Am 1. und 2. September 1870 wurden die Franzosen mit den neuen Krupp’schen Hinterladergeschützen regelrecht zusammengeschossen und mussten sich schließlich ergeben. Unter den über 100.000 Gefangenen war auch der französische Kaiser Napoleon III. Mit dem Sieg von Sedan war der Krieg im Grunde entschieden.
Doch in Frankreich brach eine Revolte aus, der Kaiser wurde abgesetzt und die Republik ausgerufen. Die neue Regierung setzte den Krieg fort, aber am Ende siegten die Deutschen. Viele französische Soldaten gerieten in Kriegsgefangenschaft und wurden nach Deutschland gebracht. In Hanekenfähr entstand ein Gefangenenlager mit dem Namen „Neu Sedan“, für über tausend Franzosen, die zu Bauarbeiten für den neuen Ems-Vechte-Kanal herangezogen wurden. Weitere Lager befanden sich in Haren-Emmeln, in Papenburg-Oberende und im Kloster Frenswegen.

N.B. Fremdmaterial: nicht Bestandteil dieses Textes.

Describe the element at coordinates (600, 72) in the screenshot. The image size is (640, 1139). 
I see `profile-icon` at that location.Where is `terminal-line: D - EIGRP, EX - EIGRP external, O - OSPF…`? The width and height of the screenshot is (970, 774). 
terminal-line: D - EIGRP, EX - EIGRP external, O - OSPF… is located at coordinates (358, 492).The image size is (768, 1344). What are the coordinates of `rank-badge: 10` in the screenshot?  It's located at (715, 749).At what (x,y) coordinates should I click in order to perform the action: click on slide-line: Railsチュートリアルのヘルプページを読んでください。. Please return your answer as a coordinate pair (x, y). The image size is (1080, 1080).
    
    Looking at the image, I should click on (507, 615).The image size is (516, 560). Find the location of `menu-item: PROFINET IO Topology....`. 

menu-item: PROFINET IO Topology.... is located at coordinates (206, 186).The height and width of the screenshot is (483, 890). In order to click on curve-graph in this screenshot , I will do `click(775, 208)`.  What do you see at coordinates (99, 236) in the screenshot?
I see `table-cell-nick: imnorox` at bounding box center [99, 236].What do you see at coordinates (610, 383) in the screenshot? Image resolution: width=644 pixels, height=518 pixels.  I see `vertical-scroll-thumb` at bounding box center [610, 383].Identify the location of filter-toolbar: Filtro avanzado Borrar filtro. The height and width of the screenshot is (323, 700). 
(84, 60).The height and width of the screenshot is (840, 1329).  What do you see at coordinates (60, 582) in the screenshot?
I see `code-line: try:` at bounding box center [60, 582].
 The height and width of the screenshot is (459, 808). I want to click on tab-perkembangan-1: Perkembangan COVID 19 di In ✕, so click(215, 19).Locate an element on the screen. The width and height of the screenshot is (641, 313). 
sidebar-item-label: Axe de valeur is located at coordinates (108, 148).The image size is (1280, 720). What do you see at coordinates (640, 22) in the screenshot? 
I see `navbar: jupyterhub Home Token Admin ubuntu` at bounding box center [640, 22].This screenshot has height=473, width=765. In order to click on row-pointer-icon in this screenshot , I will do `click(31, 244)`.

Deutschland schwang im Siegestaumel und in nationaler Begeisterung. Das deutsche Kaiserreich als Nationalstaat unter der Führung Preußens wurde gegründet, das Elsaß und Lothringen wurden deutsche Provinzen.
Als der Sieg von Sedan in Lingen bekannt wurde, machte sich Begeisterung breit. Viele Bürger schmückten ihre Häuser mit Fahnen, die Glocken wurden geläutet. Abends gab es einen Umzug durch die festlich geschmückte und illuminierte Innenstadt, an dem alle preußische gesinnten Bevölkerungskreise teilnahmen.
Im ländlichen Raum hielt sich die Begeisterung für den preußischen Sieg offenbar zunächst in Grenzen, denn die katholische Bevölkerungsmehrheit fürchtete – nicht zu Unrecht – nach einem erfolgreichen Kriegsende Maßnahmen der preußischen Regierung gegen die Kirche. So berichtete der damalige reformierte Prediger in Schapen, der stramm preußisch gesinnte Pastor Ludwig Perizonius, alle Honoratioren des Dorfes seinen katholisch und Anhänger des Zentrums, die sich den Sieg Frankreichs gewünscht hätten. Erst nach dem Ende des sogenannten „Kulturkampfes“, der Auseinandersetzung des preußischen Staates mit der katholischen Kirche, reihten sich die Emsländer mit zunehmender Begeisterung in den preußischen Obrigkeitsstaat und das deutsche Kaiserreich ein. Eine wichtige Funktion hatten dabei die Kriegervereine der Veteranen von 1870/71 und andere sogenannte Vaterländische Verbände.
Über 50 Soldaten aus Stadt und Landkreis Lingen verloren im deutsch-französischen Krieg ihr Leben. Für sie wurde auf dem Lingener Marktplatz 1893 ein Kreiskriegerdenkmal aufgestellt, das zu Zeiten des Kaiserreiches den Mittelpunkt vieler vaterländischer Veranstaltungen bildete.
Ab 1872 wurde jährlich am 2. September, dem „Sedan-Tag“, im ganzen Deutschen Reich, aber besonders in Preußen der Sieg über die Franzosen gefeiert. Der preußische Militarismus und der triumphale Sieg in der Schlacht von Sedan legten die Grundsteine für das Gefühl der deutschen Überlegenheit gegenüber den Franzosen. Diese Selbstüberschätzung sollte im 20. Jahrhundert noch fatale Folgen haben.